Primeiro trabalho de um dos criadores mais interessantes do cinema, o filme é um delírio em preto-e-branco sobre – entre outras coisas – um homem solitário e seu bebê monstruoso e deformado. Atraente, não? Mas, por estranho que pareça, Eraserhead não é um filme de terror. Nem de drama. Nem de qualquer outro gênero estabelecido, imutável, fechado. Eraserhead é um exercício criativo e profundamente pessoal de um artista sob tensão.

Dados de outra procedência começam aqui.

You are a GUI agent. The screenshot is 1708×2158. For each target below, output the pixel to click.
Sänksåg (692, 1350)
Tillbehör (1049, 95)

Não é brincadeira. Para se ter uma ideia, o filme levou cinco anos para ser produzido, período em que Lynch teve de fazer “bicos” (como entregador de jornais e operário) para poder sustentar a família e concluir a obra. Mas tanto esforço valeu a pena. O filme chamou a atenção imediatamente, ainda que mais pela aparência bizarra do que por suas qualidades cinematográficas. Felizmente, alguns observadores atentos não deixaram que estas passassem batido.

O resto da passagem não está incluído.